Besonders kritisch sieht Bisanz die unveränderte Situation am Neumarkt, wo Drogenmissbrauch, Vandalismus und penetrante Bettelei das Bild prägen und oft ungeahndet bleiben. Nicht ohne Grund meiden viele den Platz – trotz Brunnen, Mini-Gastronomie und neuer Ausstellung will dort niemand lange verweilen. Angestellte kündigen, weil sie auf dem Weg zur Arbeit belästigt werden (Das Unternehmen ist mir bekannt, will hier aber nicht genannt werden.) Als Sicherheitsfachmann wird Bisanz‘ Expertise oft von verzweifelten Geschäftsleuten nachgefragt. „Das Problem ist zum Teil hausgemacht,“ sagt er und verweist auf die hohe Zahl osteuropäischer Obdachloser und Drogenabhängiger in der Stadt. „86 Prozent der Menschen, die in der Kölner Drogenszene auffallen, sind nicht aus Köln, sondern kommen aus Osteuropa.“ Ein Grund dafür sei seiner Auffassung nach das großzügige Hilfsangebot in Köln: „Die Stadt lockt mit Drogenabgabestellen und sozialer Unterstützung – das spricht sich herum.“ Für Bisanz ist klar: „Verdrängung ist das einzige Prinzip, das funktioniert. Immer mehr Drogenabgabestellen am Neumarkt zu eröffnen, verschärft das Problem nur.“
Die Stadt – und somit das Ordnungsamt und hier insbesondere der Außendienst – kann aber nur gegen Obdachlose und Junkies vorgehen, wenn diese sich ordnungswidrig verhalten. Das reine Dasein im öffentlichen Raum ist kein Argument um gegen diese Gruppen vorzugehen. Solange die gesetzlichen Regelungen also nicht verletzt werden, kann die Stadt nur bedingt restriktiv handeln.

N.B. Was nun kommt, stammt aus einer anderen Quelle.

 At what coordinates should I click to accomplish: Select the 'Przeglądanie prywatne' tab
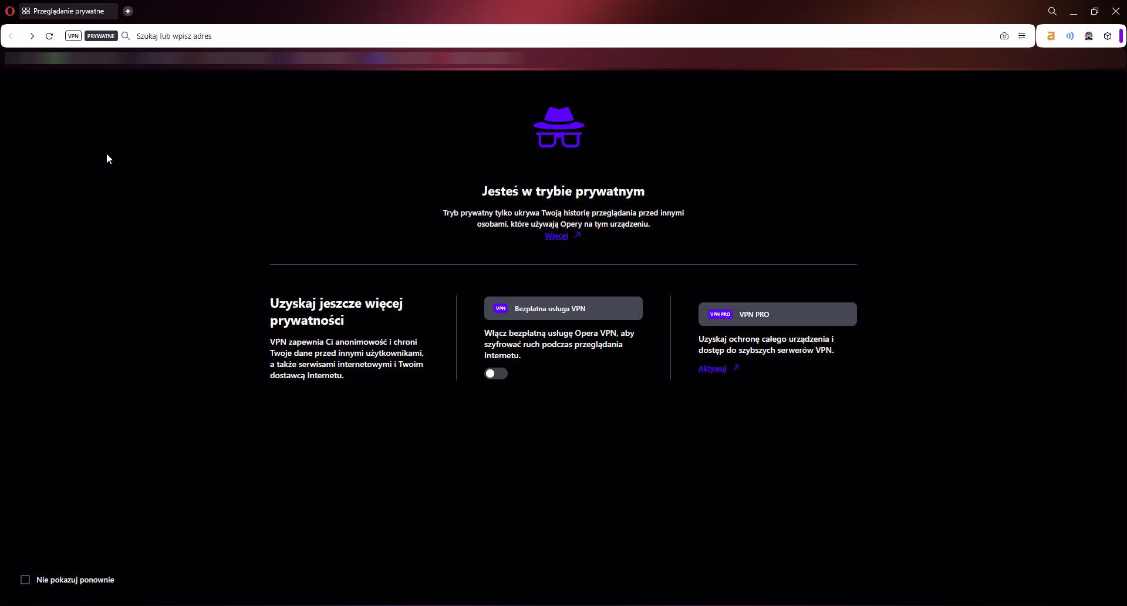68,11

Doch nicht nur für Stefan Bisanz ist Sicherheit ein Grundrecht. Auch nach meinem Eindruck – und ich bin oft nach Veranstaltungen abends unterwegs – wird das Sicherheitsgefühl in dieser Stadt nur wieder verbessert werden, wenn Polizei und Ordnungsdienst mit mehr Präsenz auf Streife gehen. Nicht nur auf den Ringen am Wochenende, sondern in der Innenstadt, auf den Plätzen und rund um den Dom.
Die Herausforderung wird sein, dass Köln als Stadt der Vielfalt und Toleranz einen Weg finden muss, diese Probleme gemeinsam zu bewältigen – und dabei weder Sicherheit noch Menschlichkeit auf der Strecke bleibt. Gefordert ist hier auch die Kommunalpolitik. Das Ordnungsamt kann nur so viel leisten, wie die politischen Vorgaben auch einen entsprechenden Spielraum einräumen. Ich kann mir nicht vorstellen, dass es dem Willen der Bürger entspricht, ständige Bettelei in der Außengastronomie, verwahrloste Obdachlose in Geschäftseingängen mit ihren Hinterlassenschaften und schreiende Crack-Junkies in U-Bahnen hinzunehmen. Oder gewöhnt man sich einfach daran – so wie an vieles in Köln?